You could simply scatter seed and some would germinate though it'll do better covered. Equally you could do nothing and wait for the surrounding finer grass to colonise the spots. I might go for that last option. It would mean that if the rough grass or weeds were to recover from the spray you could spray again and not damage your repair. The surrounding grass will eventually colonise the dead patches.


----------



## raynipper (Aug 4, 2008)

We used one of these for our initial lawn...… Ray.


----------



## erneboy (Feb 8, 2007)

Very hard to close the aperture on one of those far enough to put seed on at 35g/M2. All to easy to put it on far too thick and waste large quantities of seed. I can remember buying grass seed at £80 a ton. Now 20kg can cost that, or if buying retail on Amazon etc. £10 or more a kilo.


----------



## JanHank (Mar 29, 2015)

raynipper said:


> We used one of these for our initial lawn...… Ray.


I have one of those and one that goes on the back of the mower but I think they are for fertiliser, not sure if the holes can be closed, will look later.


----------



## erneboy (Feb 8, 2007)

Unless you've killed all your grass you don't need to sow the whole area, with a machine or otherwise.

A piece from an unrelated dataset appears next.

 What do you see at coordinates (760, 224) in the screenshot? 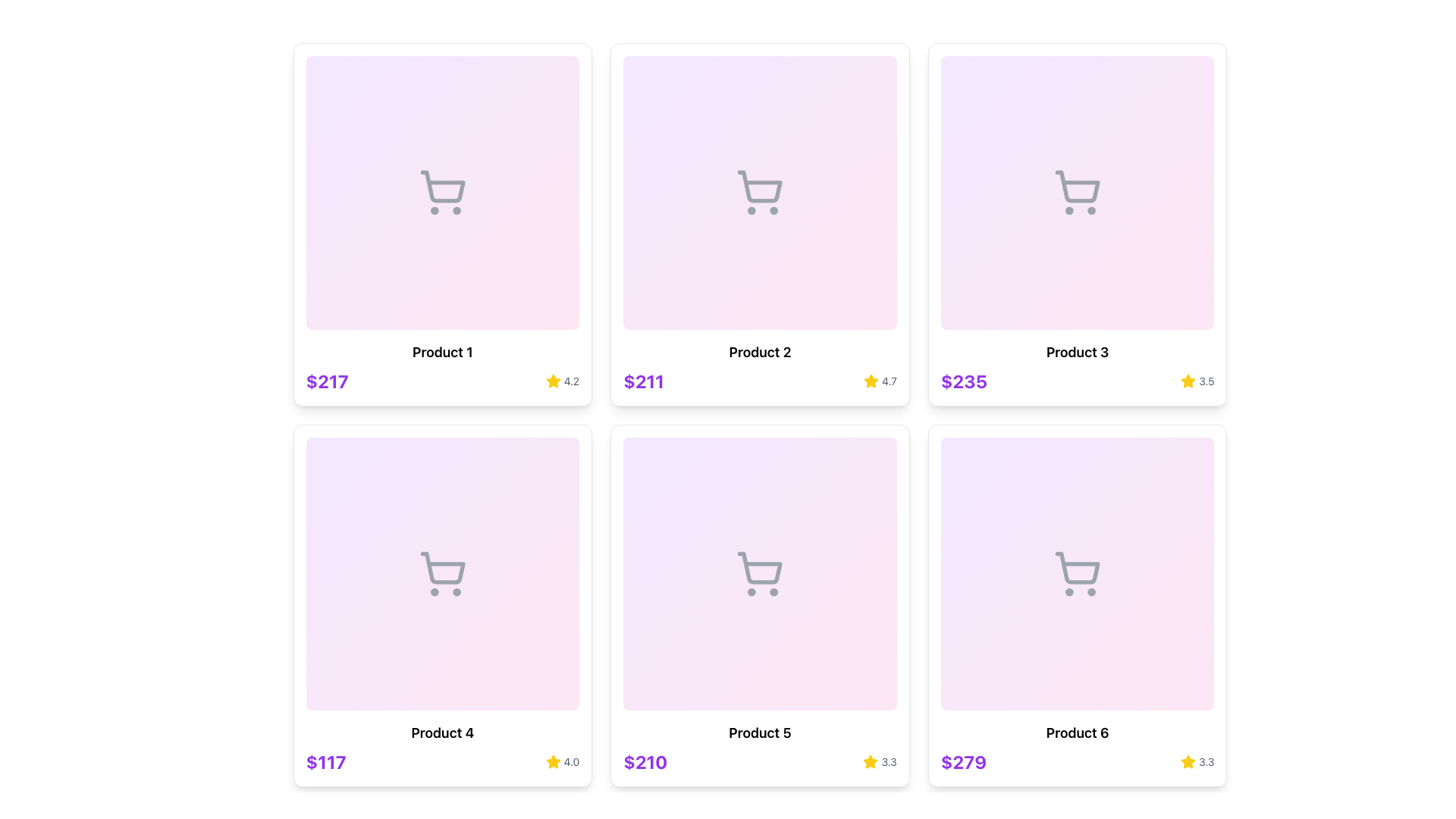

In any case how would you calibrate it, assuming that you can close it down far enough.


----------



## JanHank (Mar 29, 2015)

Sorry Alan, I don´t mean I am going to use either, I intend waiting in hope that when I do fertilise with graduals or liquid the good grass will spread its roots.
There seems to be no sign of rain yet, so that task has to wait first for me to locate fertiliser then for rain.


----------